À Palazzo Bovara, une rébellion silencieuse contre la mise à distance numérique prend forme à travers l’espace, la matière et la perception.
Corso Venezia 51. Palazzo Bovara appartient à ces lieux que Milan préserve avec discrétion : une résidence néoclassique du XIXe siècle donnant sur les anciennes murailles de la ville, dont le piano nobile a longtemps accueilli salons, conversations et visions. Depuis dix ans, pendant la Design Week, Elle Decor Italia le transforme en laboratoire de l’habiter, un espace où le contenu éditorial devient un environnement à traverser.
Une fois le seuil franchi, la première surprise se révèle à l’extérieur. La cour accueille les visiteurs avec une succession de lounges outdoor qui introduit d’emblée une subtile dichotomie : l’on se trouve dedans, protégé par les murs historiques et leur gravité architecturale, mais aussi dehors, parmi des meubles pensés pour vivre en plein air. Le projet paysager d’Antonio Perazzi travaille cette frontière ambiguë, transformant la nature de simple décor en présence active.
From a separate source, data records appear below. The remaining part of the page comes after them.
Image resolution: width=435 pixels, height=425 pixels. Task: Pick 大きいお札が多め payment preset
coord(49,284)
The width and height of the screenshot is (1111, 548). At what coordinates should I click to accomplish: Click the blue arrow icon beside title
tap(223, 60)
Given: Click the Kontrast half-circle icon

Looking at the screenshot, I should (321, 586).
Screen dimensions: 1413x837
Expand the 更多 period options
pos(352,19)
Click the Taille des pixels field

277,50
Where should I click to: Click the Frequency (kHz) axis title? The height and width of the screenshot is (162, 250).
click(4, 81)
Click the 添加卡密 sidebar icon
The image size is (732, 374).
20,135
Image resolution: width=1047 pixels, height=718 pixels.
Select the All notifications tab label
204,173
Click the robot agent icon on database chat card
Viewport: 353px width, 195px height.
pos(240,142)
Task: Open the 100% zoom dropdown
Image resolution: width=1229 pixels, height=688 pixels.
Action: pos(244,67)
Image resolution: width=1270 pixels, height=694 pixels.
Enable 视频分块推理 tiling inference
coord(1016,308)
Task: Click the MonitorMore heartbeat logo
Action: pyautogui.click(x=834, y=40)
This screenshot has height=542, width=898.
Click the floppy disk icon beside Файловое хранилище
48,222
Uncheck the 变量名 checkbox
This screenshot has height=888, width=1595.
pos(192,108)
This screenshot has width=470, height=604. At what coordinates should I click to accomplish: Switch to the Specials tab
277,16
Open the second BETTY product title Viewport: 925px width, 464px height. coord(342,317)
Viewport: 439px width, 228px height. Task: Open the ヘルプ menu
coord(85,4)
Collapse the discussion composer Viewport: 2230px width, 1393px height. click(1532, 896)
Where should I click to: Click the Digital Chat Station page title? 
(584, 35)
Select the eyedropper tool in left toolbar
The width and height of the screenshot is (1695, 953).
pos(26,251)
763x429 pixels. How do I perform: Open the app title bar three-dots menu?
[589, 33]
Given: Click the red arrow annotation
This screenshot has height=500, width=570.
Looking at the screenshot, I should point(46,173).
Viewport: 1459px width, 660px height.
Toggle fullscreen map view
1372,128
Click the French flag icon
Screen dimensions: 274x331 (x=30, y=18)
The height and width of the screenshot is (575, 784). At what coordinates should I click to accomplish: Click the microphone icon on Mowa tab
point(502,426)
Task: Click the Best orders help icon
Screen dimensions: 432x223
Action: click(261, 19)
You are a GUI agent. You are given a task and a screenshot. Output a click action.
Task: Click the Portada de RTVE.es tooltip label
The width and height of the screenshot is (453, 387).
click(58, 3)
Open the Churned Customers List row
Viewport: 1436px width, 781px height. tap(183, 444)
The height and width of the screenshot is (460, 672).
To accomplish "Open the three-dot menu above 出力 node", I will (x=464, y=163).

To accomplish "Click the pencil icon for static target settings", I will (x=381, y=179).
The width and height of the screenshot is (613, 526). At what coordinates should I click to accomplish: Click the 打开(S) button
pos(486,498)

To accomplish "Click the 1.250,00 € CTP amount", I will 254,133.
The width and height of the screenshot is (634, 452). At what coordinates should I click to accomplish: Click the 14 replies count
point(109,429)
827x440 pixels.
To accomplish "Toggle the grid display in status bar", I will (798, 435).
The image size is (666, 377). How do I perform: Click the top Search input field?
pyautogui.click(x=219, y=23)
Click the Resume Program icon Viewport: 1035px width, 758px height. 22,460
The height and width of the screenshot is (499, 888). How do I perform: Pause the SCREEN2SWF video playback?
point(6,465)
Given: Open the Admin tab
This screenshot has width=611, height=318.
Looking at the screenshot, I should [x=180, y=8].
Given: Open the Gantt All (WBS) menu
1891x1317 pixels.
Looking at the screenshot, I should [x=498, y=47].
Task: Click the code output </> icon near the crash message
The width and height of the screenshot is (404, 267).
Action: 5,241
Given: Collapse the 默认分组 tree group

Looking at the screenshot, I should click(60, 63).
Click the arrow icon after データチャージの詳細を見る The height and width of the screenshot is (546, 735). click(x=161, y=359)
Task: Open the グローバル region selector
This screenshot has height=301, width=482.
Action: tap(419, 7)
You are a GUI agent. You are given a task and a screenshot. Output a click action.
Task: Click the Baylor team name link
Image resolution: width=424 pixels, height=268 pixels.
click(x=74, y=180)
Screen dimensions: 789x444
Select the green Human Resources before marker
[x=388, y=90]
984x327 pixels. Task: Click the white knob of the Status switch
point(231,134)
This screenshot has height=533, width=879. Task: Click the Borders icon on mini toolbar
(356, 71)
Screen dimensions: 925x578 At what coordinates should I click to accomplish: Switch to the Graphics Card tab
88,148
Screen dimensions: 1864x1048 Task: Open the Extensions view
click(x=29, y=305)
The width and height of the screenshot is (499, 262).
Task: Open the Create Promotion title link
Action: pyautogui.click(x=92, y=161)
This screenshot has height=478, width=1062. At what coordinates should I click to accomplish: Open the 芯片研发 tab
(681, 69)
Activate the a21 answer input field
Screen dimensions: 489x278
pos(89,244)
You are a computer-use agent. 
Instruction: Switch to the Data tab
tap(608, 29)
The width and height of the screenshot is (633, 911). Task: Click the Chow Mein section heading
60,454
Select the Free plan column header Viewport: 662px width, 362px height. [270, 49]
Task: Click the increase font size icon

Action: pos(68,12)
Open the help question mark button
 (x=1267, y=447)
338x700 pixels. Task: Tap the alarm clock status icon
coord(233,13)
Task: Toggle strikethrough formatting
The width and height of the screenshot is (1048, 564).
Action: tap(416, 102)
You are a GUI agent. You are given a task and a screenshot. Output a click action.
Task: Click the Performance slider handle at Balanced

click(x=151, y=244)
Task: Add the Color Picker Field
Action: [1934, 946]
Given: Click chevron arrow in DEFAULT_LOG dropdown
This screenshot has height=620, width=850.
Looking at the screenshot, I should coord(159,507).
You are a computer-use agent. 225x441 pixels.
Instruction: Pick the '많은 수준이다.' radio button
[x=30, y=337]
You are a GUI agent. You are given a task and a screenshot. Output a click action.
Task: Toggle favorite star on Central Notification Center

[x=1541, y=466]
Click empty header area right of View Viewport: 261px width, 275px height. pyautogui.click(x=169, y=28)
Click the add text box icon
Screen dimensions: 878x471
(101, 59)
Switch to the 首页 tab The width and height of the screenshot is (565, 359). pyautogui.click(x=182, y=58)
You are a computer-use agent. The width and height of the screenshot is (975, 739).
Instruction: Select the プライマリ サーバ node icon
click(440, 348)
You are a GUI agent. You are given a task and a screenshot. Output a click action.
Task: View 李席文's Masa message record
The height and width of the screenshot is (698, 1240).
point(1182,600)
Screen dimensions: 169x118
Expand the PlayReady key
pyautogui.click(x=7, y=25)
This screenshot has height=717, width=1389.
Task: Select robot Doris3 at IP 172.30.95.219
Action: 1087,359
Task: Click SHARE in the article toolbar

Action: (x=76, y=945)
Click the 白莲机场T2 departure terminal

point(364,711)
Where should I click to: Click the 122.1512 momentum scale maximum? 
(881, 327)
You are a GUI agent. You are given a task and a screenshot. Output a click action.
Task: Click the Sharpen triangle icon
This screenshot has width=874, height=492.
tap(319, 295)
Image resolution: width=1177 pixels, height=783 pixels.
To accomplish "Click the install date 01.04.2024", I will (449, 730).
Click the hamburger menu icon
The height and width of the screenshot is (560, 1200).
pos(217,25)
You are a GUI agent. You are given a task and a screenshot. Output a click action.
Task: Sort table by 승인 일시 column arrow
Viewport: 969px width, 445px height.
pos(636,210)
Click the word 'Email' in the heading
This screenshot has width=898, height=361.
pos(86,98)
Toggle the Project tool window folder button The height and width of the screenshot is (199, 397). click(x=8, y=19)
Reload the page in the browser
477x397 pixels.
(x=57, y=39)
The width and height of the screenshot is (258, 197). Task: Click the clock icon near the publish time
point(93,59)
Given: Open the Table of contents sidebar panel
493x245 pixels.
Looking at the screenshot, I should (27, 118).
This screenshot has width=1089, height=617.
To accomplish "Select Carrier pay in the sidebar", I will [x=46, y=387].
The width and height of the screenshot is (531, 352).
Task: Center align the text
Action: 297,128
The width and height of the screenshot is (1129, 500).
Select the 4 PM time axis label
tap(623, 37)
Une introduction silencieuse à ce qui suit.
« Le projet naît de la nécessité urgente de redonner toute leur centralité aux cinq sens, aujourd’hui souvent comprimés par une expérience numérique qui réduit le rapport au réel à une perception accélérée, passive et déconnectée. »
Conçu par Piero Lissoni, avec Mohd en tant que partenaire retail et netsuke studio pour la coordination de l’aménagement, Sensory Landscape se déploie comme un écosystème où son, image, parfum et langage se fondent pour guider le visiteur dans un parcours émotionnel et réflexif. La vision de Lissoni repose sur une soustraction consciente : non pas un manque de moyens, mais une précision d’intention. Ce qui subsiste est calibré avec une telle rigueur qu’il engendre une forme de silence visuel, une qualité rare, presque subversive aujourd’hui.
Les compositions originales de Thomas Umbaca habitent les espaces comme une présence invisible. Les projections de fuse* transforment les surfaces en paysages dynamiques, la matière s’anime, les murs cessent d’être des frontières. L’intervention olfactive de Giovanna Zucconi construit une narration parallèle, confiée non pas au regard mais à l’odorat : le parfum comme langage, comme mémoire involontaire. Comme l’écrit Maurice Merleau-Ponty, le corps ne se contente pas d’habiter l’espace, il le vit. Ici, cette philosophie devient architecture.
« Car la maison est notre coin du monde. Elle est — on l’a souvent dit — notre premier univers. Elle est vraiment un cosmos. Un cosmos dans toute l’acception du terme. » — Gaston Bachelard, La Poétique de l’espace, 1957
Le projet botanique de Perazzi, composé de plantes provenant de pépinières italiennes et sélectionnées pour leur intensité sensorielle, traverse l’ensemble du parcours comme un fil vert. Dans Etere, le couloir devient prairie.
Dans Sorgente, la salle de bains se transforme en lieu de régénération, au sens le plus originel du terme : Bachelard aurait reconnu dans ces environnements la capacité de l’espace à nous ramener à nous-mêmes.
Dans la salle de lecture, une sélection d’ouvrages réalisée par Feltrinelli Editore accompagne la réflexion et, à la fin de l’exposition, sera donnée à une œuvre caritative, parce que toute narration significative mérite de se poursuivre ailleurs.
Sensory Landscape n’est pas une exposition à regarder. C’est un parcours à habiter lentement, comme lorsque, après longtemps, l’on recommence à écouter.